Sisters Offer Caring Presence at Good Shepherd Since 1900

For more than a century, the Sisters of the Good Shepherd have provided tender care to the varying residents of Good Shepherd in Wheeling.

Good Shepherd Nursing Home is now a five-star-rated nursing home, but when Good Shepherd opened in 1900 it was a home for girls staffed by the Sisters of the Good Shepherd. Today the remaining sisters offer care for the elderly residents of Good Shepherd Nursing Home with the same deep faith and kindness that they have always lavished on those in their care.

The Congregation of the Sisters of the Good Shepherd was founded in France in 1641 by St. John Eudes.

At the turn of the 20th century, five sisters traveled from Canada at the request of the Most Rev. Patrick J. Donahue, bishop of the Roman Catholic Diocese of Wheeling, to open a home for girls in Wheeling. The original Home of the Good Shepherd consisted of two three-story wooden buildings at the end of Edgington Lane.

In 1912, the foundation was laid for the present structure into which the children and sisters moved in 1917. Over the past 116 years, as the needs of the area changed, the building served first as a home for little children, then becoming a residential school for girls, and finally a nursing home.

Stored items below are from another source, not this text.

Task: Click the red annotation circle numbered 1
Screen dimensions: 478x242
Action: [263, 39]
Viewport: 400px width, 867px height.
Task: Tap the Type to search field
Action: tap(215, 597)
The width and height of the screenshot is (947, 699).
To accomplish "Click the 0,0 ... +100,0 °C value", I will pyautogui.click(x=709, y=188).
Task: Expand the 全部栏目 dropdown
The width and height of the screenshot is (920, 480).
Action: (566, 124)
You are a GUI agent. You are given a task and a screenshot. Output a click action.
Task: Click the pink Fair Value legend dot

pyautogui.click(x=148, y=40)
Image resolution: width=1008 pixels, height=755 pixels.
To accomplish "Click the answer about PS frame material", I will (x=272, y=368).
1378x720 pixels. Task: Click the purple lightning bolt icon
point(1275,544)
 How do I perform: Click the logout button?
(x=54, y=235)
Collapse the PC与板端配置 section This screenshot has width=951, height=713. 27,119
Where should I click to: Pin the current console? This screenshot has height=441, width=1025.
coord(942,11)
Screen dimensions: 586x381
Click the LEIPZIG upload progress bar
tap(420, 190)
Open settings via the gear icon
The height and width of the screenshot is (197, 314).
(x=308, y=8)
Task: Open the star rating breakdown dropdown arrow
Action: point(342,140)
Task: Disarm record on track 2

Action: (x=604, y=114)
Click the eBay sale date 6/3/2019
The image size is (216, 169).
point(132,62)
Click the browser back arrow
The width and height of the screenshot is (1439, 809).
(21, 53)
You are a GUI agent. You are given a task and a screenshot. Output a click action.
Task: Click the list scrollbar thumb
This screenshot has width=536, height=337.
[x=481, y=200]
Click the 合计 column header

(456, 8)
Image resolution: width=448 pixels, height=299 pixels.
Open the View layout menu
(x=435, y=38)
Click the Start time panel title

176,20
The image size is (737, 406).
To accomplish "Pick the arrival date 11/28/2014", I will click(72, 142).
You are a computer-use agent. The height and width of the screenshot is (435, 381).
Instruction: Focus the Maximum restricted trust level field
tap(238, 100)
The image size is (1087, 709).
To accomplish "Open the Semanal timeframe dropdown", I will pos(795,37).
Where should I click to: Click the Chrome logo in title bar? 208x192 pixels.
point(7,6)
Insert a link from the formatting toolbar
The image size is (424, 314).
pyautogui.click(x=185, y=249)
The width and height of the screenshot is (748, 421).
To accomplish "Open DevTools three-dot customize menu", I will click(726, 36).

The ongoing presence of the sisters has provided continuity to the high standards of care that have always distinguished Good Shepherd.

Sister Mary James Cody, at 93, the eldest of the sisters serving today at Good Shepherd, entered the congregation in Wheeling in 1950. At that time, about 60 sisters were caring for and educating more than 200 girls, from primary grades through their licensed four-year Our Lady of the Valley High School.

After its closing in 1970, the Most Rev. Joseph Hodges, bishop of Wheeling, enlisted the sisters’ help in opening the nursing home. When Good Shepherd Nursing Home opened in 1970, about eight sisters were actively involved in administration, nursing, housekeeping, food preparation and assisting with the spiritual needs of about 10 residents.

The staff and the number of residents have grown significantly since 1970, but the sisters continue their service of God and the residents of Good Shepherd. At Good Shepherd today are Sister Dena Kohlman, coordinator of the community; Sister Mary James Cody; Sister Catherine Gentile and Sister Carol Pregno. Pregno is the former Good Shepherd provincial, who is spending a sabbatical year in Wheeling. She also offers herself in the ministry when there is a need.

Today at Good Shepherd, the sisters are among the 20 chapel volunteers who serve as sacristans (who prepare the altar for Mass), extraordinary ministers of the Eucharist, altar servers and lectors.

The Rev. John Beckley, S.M., who is chaplain at Good Shepherd, celebrates Mass daily in the nursing home chapel. Cody and Gentile are among those who distribute Holy Communion to the Good Shepherd residents who are unable to attend Mass.

“Our order’s charism (which is a gift from God used to help others), is to work with and protect women and children,” Cody said. “At Good Shepherd, the sisters help to provide emotional and spiritual needs with mercy and compassion to the residents — occasionally accompanying a resident and his or her family when the resident is near death.”

Residents say they enjoy the sisters’ visits. “I always look forward to seeing the sisters,” one resident said. “They always have a smile and a kind word. It is a blessing that I can receive Holy Communion every day.”

Cody’s calm manner and inherent kindness are evident in her interactions with the nursing home’s residents. Although she is older than most of the people she visits, she continues to spend time with the residents. She radiates a gentle energy and is genuinely happy to see each person.

The presence of the sisters at Good Shepherd serves not only the residents but also the staff. They know the sisters care for them, are interested in their life and welfare and, more importantly, pray for them. They ask the sisters to pray for them and their needs. The kindness is reciprocal.

Donald R. Kirsch, administrator of Good Shepherd Nursing Home, praised the contributions of the Sisters of the Good Shepherd.

“The sisters are and have always been a blessing to us,” Kirsch said. “We are so grateful for their tireless efforts to make the lives of our residents happy and fulfilling.”

Located at 159 Edgington Lane in Wheeling, Good Shepherd Nursing Home is a private, nonprofit nursing home that has earned the coveted five-star rating from the U.S. Centers for Medicare and Medicaid Services. It is part of a continuum of care that includes independent living and assisted living options offered by the Welty Home for the Aged Inc., a nonprofit organization.